* [Extracted records]

________________________________________

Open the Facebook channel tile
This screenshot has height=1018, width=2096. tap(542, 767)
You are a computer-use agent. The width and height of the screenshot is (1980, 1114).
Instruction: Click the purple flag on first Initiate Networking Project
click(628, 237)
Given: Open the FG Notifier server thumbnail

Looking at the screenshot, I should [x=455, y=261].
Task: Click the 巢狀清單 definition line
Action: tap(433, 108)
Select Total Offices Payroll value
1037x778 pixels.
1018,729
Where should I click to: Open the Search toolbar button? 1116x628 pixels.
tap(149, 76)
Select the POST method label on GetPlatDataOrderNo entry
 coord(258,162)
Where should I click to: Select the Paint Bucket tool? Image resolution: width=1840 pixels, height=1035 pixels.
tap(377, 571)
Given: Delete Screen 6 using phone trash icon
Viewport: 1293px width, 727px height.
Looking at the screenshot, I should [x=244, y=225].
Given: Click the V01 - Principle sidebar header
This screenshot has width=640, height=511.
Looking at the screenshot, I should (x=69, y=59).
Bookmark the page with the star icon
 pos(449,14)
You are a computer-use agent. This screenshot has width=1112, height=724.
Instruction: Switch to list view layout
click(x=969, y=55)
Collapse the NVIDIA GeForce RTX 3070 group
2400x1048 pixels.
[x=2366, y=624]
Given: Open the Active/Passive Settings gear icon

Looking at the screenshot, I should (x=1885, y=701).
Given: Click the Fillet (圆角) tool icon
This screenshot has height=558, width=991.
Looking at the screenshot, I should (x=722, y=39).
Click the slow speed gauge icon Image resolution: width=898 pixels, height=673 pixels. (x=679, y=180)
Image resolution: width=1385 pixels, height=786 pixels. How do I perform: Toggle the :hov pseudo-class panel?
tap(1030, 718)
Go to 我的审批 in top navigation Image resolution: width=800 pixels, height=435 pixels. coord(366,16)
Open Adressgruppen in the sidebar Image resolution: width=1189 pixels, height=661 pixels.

________________________________________

Take the entries above and return all of them exactly.

Open the Facebook channel tile
This screenshot has height=1018, width=2096. tap(542, 767)
You are a computer-use agent. The width and height of the screenshot is (1980, 1114).
Instruction: Click the purple flag on first Initiate Networking Project
click(628, 237)
Given: Open the FG Notifier server thumbnail

Looking at the screenshot, I should [x=455, y=261].
Task: Click the 巢狀清單 definition line
Action: tap(433, 108)
Select Total Offices Payroll value
1037x778 pixels.
1018,729
Where should I click to: Open the Search toolbar button? 1116x628 pixels.
tap(149, 76)
Select the POST method label on GetPlatDataOrderNo entry
 coord(258,162)
Where should I click to: Select the Paint Bucket tool? Image resolution: width=1840 pixels, height=1035 pixels.
tap(377, 571)
Given: Delete Screen 6 using phone trash icon
Viewport: 1293px width, 727px height.
Looking at the screenshot, I should [x=244, y=225].
Given: Click the V01 - Principle sidebar header
This screenshot has width=640, height=511.
Looking at the screenshot, I should (x=69, y=59).
Bookmark the page with the star icon
 pos(449,14)
You are a computer-use agent. This screenshot has width=1112, height=724.
Instruction: Switch to list view layout
click(x=969, y=55)
Collapse the NVIDIA GeForce RTX 3070 group
2400x1048 pixels.
[x=2366, y=624]
Given: Open the Active/Passive Settings gear icon

Looking at the screenshot, I should (x=1885, y=701).
Given: Click the Fillet (圆角) tool icon
This screenshot has height=558, width=991.
Looking at the screenshot, I should (x=722, y=39).
Click the slow speed gauge icon Image resolution: width=898 pixels, height=673 pixels. (x=679, y=180)
Image resolution: width=1385 pixels, height=786 pixels. How do I perform: Toggle the :hov pseudo-class panel?
tap(1030, 718)
Go to 我的审批 in top navigation Image resolution: width=800 pixels, height=435 pixels. coord(366,16)
Open Adressgruppen in the sidebar Image resolution: width=1189 pixels, height=661 pixels.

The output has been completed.